***** Data section *****

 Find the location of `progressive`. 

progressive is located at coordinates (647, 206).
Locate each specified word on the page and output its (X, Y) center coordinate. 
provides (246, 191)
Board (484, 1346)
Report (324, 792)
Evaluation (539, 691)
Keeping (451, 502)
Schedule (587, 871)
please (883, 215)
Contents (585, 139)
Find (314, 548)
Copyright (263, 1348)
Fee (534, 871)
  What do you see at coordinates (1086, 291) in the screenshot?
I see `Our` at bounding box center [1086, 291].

*****

Requirement: Rewrite all of the data above, swapping "specified" for "listed" and leaving everything else unchanged.

Solution to this task:
 Find the location of `progressive`. 

progressive is located at coordinates (647, 206).
Locate each listed word on the page and output its (X, Y) center coordinate. 
provides (246, 191)
Board (484, 1346)
Report (324, 792)
Evaluation (539, 691)
Keeping (451, 502)
Schedule (587, 871)
please (883, 215)
Contents (585, 139)
Find (314, 548)
Copyright (263, 1348)
Fee (534, 871)
  What do you see at coordinates (1086, 291) in the screenshot?
I see `Our` at bounding box center [1086, 291].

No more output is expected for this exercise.